### [TASK ITEM]
Print the records below exactly as they appear.

Extracted records:
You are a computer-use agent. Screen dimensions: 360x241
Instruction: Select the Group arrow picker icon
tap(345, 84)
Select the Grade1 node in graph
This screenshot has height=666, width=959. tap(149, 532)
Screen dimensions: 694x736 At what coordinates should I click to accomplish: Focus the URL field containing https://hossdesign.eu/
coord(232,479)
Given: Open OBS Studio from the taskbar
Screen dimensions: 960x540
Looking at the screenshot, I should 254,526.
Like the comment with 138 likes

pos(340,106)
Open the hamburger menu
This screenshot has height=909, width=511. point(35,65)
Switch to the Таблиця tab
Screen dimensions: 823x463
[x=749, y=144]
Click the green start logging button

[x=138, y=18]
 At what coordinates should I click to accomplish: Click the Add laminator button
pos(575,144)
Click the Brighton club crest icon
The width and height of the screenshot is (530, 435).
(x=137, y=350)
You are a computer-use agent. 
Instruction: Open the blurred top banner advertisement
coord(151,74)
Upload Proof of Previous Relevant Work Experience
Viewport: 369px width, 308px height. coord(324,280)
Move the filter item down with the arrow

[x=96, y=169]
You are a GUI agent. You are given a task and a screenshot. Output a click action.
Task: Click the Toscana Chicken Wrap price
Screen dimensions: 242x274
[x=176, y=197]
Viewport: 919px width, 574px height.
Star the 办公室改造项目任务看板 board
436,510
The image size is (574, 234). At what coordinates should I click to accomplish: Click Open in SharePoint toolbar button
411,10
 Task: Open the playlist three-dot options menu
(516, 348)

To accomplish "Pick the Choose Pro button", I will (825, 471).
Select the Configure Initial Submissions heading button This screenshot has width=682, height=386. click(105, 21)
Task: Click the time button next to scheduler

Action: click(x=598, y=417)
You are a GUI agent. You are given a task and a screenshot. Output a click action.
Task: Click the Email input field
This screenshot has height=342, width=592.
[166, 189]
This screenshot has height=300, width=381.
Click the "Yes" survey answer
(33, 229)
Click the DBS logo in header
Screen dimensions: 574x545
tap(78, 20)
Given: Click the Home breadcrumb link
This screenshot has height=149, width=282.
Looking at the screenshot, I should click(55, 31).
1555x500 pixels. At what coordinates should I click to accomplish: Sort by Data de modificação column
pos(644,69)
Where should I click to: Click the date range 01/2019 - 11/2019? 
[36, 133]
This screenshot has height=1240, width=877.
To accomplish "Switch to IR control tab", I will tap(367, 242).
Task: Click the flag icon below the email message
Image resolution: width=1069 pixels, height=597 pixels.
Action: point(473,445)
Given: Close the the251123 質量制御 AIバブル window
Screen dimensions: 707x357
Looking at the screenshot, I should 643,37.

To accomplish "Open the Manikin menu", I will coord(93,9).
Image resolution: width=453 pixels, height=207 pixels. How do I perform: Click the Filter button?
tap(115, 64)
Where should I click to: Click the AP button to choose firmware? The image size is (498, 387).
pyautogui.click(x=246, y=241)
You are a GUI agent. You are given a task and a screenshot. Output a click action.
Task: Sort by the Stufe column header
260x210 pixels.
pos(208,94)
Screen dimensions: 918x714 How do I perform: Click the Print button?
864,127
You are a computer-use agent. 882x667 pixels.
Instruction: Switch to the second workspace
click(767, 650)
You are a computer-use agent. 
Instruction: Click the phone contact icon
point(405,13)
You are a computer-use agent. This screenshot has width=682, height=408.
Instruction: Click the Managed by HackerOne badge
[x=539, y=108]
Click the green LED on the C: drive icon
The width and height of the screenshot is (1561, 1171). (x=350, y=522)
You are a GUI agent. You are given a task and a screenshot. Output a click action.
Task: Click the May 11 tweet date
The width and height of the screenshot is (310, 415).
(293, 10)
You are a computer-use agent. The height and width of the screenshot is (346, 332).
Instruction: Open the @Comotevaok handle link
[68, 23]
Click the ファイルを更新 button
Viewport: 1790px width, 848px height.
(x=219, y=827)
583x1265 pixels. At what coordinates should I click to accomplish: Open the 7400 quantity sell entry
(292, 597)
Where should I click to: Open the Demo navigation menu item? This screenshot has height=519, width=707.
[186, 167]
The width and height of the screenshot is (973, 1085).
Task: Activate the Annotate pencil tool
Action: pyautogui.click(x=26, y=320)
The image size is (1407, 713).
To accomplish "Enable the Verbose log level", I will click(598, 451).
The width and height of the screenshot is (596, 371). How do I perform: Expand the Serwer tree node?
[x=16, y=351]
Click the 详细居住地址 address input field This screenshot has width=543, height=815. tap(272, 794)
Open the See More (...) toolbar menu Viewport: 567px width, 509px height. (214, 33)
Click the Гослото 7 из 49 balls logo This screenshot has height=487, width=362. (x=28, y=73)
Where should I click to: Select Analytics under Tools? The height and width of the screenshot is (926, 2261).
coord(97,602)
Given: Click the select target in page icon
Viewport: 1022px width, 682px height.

### [RESPONSE FOR THIS EXERCISE]
You are a computer-use agent. Screen dimensions: 360x241
Instruction: Select the Group arrow picker icon
tap(345, 84)
Select the Grade1 node in graph
This screenshot has height=666, width=959. tap(149, 532)
Screen dimensions: 694x736 At what coordinates should I click to accomplish: Focus the URL field containing https://hossdesign.eu/
coord(232,479)
Given: Open OBS Studio from the taskbar
Screen dimensions: 960x540
Looking at the screenshot, I should 254,526.
Like the comment with 138 likes

pos(340,106)
Open the hamburger menu
This screenshot has height=909, width=511. point(35,65)
Switch to the Таблиця tab
Screen dimensions: 823x463
[x=749, y=144]
Click the green start logging button

[x=138, y=18]
 At what coordinates should I click to accomplish: Click the Add laminator button
pos(575,144)
Click the Brighton club crest icon
The width and height of the screenshot is (530, 435).
(x=137, y=350)
You are a computer-use agent. 
Instruction: Open the blurred top banner advertisement
coord(151,74)
Upload Proof of Previous Relevant Work Experience
Viewport: 369px width, 308px height. coord(324,280)
Move the filter item down with the arrow

[x=96, y=169]
You are a GUI agent. You are given a task and a screenshot. Output a click action.
Task: Click the Toscana Chicken Wrap price
Screen dimensions: 242x274
[x=176, y=197]
Viewport: 919px width, 574px height.
Star the 办公室改造项目任务看板 board
436,510
The image size is (574, 234). At what coordinates should I click to accomplish: Click Open in SharePoint toolbar button
411,10
 Task: Open the playlist three-dot options menu
(516, 348)

To accomplish "Pick the Choose Pro button", I will (825, 471).
Select the Configure Initial Submissions heading button This screenshot has width=682, height=386. click(105, 21)
Task: Click the time button next to scheduler

Action: click(x=598, y=417)
You are a GUI agent. You are given a task and a screenshot. Output a click action.
Task: Click the Email input field
This screenshot has height=342, width=592.
[166, 189]
This screenshot has height=300, width=381.
Click the "Yes" survey answer
(33, 229)
Click the DBS logo in header
Screen dimensions: 574x545
tap(78, 20)
Given: Click the Home breadcrumb link
This screenshot has height=149, width=282.
Looking at the screenshot, I should click(55, 31).
1555x500 pixels. At what coordinates should I click to accomplish: Sort by Data de modificação column
pos(644,69)
Where should I click to: Click the date range 01/2019 - 11/2019? 
[36, 133]
This screenshot has height=1240, width=877.
To accomplish "Switch to IR control tab", I will tap(367, 242).
Task: Click the flag icon below the email message
Image resolution: width=1069 pixels, height=597 pixels.
Action: point(473,445)
Given: Close the the251123 質量制御 AIバブル window
Screen dimensions: 707x357
Looking at the screenshot, I should 643,37.

To accomplish "Open the Manikin menu", I will coord(93,9).
Image resolution: width=453 pixels, height=207 pixels. How do I perform: Click the Filter button?
tap(115, 64)
Where should I click to: Click the AP button to choose firmware? The image size is (498, 387).
pyautogui.click(x=246, y=241)
You are a GUI agent. You are given a task and a screenshot. Output a click action.
Task: Sort by the Stufe column header
260x210 pixels.
pos(208,94)
Screen dimensions: 918x714 How do I perform: Click the Print button?
864,127
You are a computer-use agent. 882x667 pixels.
Instruction: Switch to the second workspace
click(767, 650)
You are a computer-use agent. 
Instruction: Click the phone contact icon
point(405,13)
You are a computer-use agent. This screenshot has width=682, height=408.
Instruction: Click the Managed by HackerOne badge
[x=539, y=108]
Click the green LED on the C: drive icon
The width and height of the screenshot is (1561, 1171). (x=350, y=522)
You are a GUI agent. You are given a task and a screenshot. Output a click action.
Task: Click the May 11 tweet date
The width and height of the screenshot is (310, 415).
(293, 10)
You are a computer-use agent. The height and width of the screenshot is (346, 332).
Instruction: Open the @Comotevaok handle link
[68, 23]
Click the ファイルを更新 button
Viewport: 1790px width, 848px height.
(x=219, y=827)
583x1265 pixels. At what coordinates should I click to accomplish: Open the 7400 quantity sell entry
(292, 597)
Where should I click to: Open the Demo navigation menu item? This screenshot has height=519, width=707.
[186, 167]
The width and height of the screenshot is (973, 1085).
Task: Activate the Annotate pencil tool
Action: pyautogui.click(x=26, y=320)
The image size is (1407, 713).
To accomplish "Enable the Verbose log level", I will click(598, 451).
The width and height of the screenshot is (596, 371). How do I perform: Expand the Serwer tree node?
[x=16, y=351]
Click the 详细居住地址 address input field This screenshot has width=543, height=815. tap(272, 794)
Open the See More (...) toolbar menu Viewport: 567px width, 509px height. (214, 33)
Click the Гослото 7 из 49 balls logo This screenshot has height=487, width=362. (x=28, y=73)
Where should I click to: Select Analytics under Tools? The height and width of the screenshot is (926, 2261).
coord(97,602)
Given: Click the select target in page icon
Viewport: 1022px width, 682px height.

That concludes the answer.